You've probably met someone like Mandy. She's a Manhattanite who now lives and works in Bangkok but has never bothered to visit the Grand Palace, because she dismisses it as too touristy. When her moneyed family visits from the U.S., she wrinkles her nose in the lobby of their five-star hotel and shivers, because she claims she's not used to air-conditioning. She has just enough Thai to order a dish she knows won't be on the hotel menu, and when her mother idly wonders at the notion of eating noodles for breakfast, Mandy shoots her a smile both pitying and self-righteous.
Characters like Mandy are easy to ridicule, and in Nell Freudenberger's short story The Orphan, part of her debut collection, Lucky Girls, the author satirizes with efficiency, content to let her targets hang themselves with their own words. But Freudenberger is after more than the easy comedy of young Americans in old Asia. She seeks the unseen forces that bind together families—both biological and artificial—no matter how far apart their individual members roam.
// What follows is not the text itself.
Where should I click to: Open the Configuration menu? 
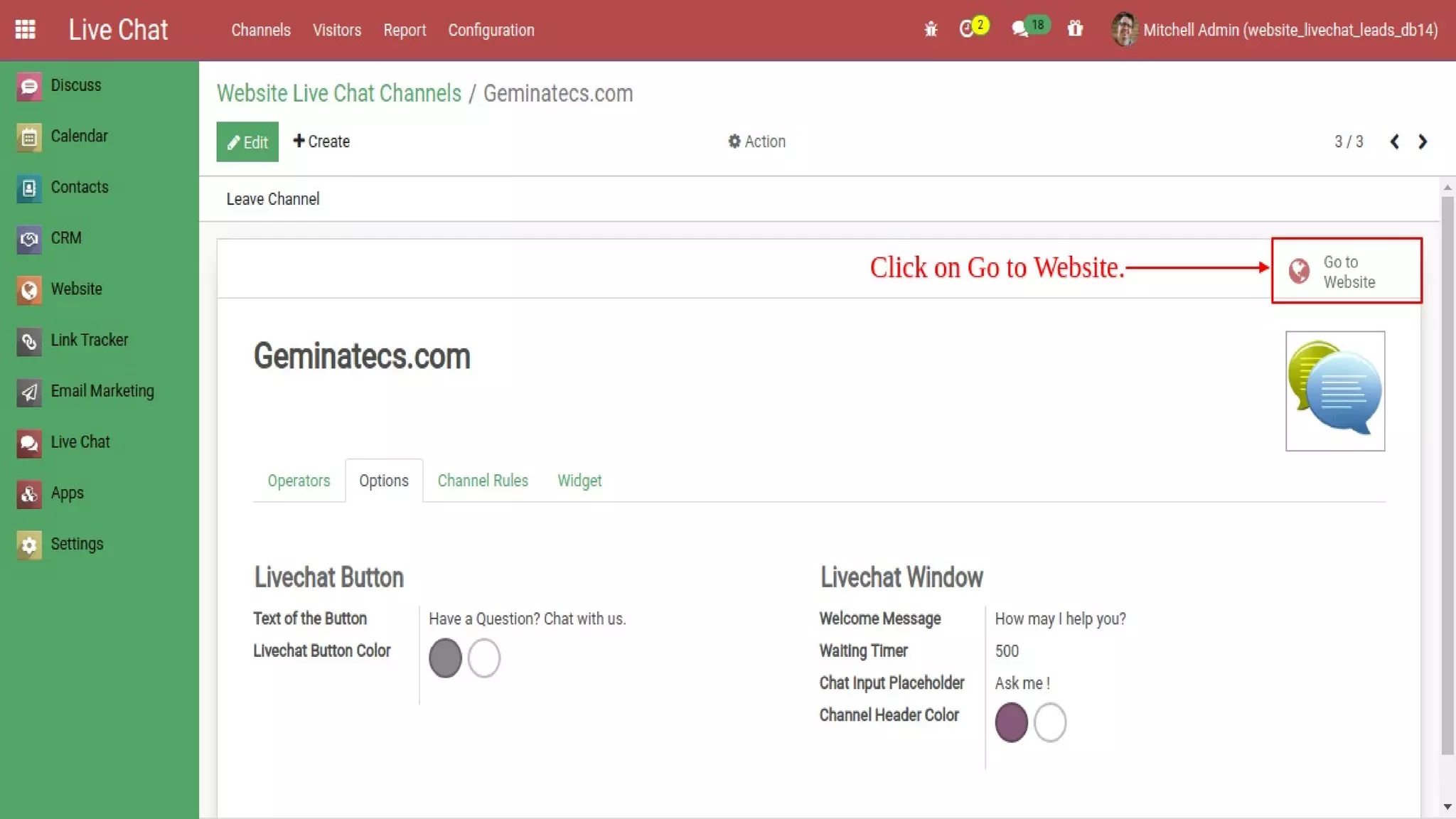pyautogui.click(x=491, y=30)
At the orphanage where Mandy works with AIDS-afflicted children, the suddenly tender daughter hands an infant to her squeamish, confused mother, Alice, who stares back at the grown child now drifting unfathomably far from her. Those are the sudden moments of near understanding that Freudenberger captures throughout this satisfying and promising exploration of what binds us when we're untied—and footloose—in bewildering foreign lands.
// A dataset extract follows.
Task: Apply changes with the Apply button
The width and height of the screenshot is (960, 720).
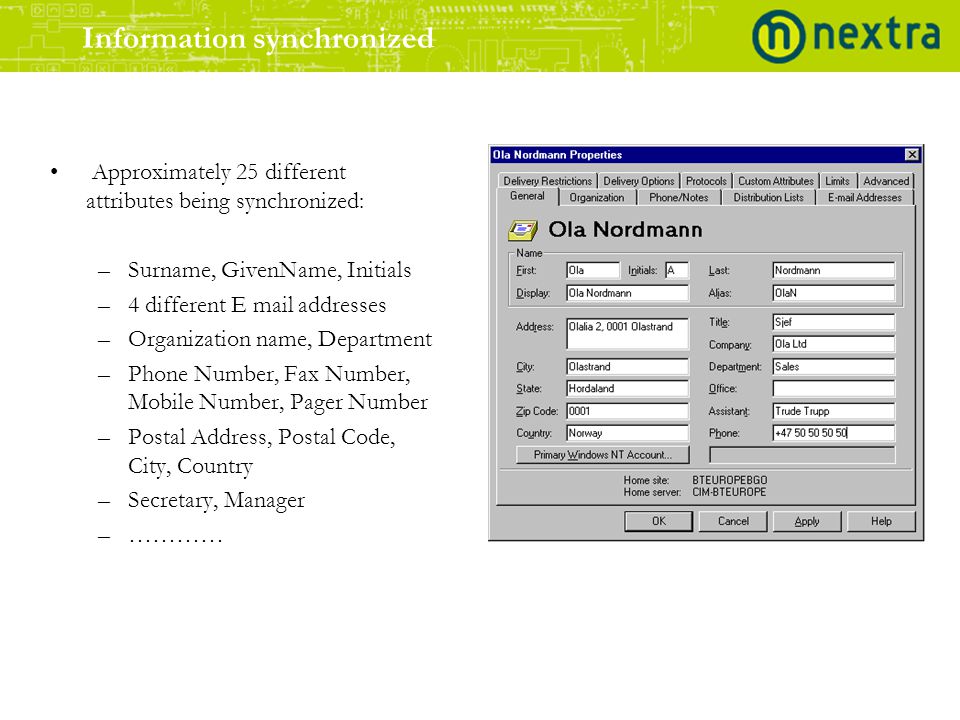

It is those gaps—the spaces that separate souls—that concern Freudenberger. In The Orphan, as Alice watches her dissolving family, she "thinks of the incredible frustration of not knowing things, and of knowing that they can't be known—the incredible privacy of other people's experience." Thankfully, we have writers like Freudenberger to narrow the lonely spaces and reveal the possibility of connection.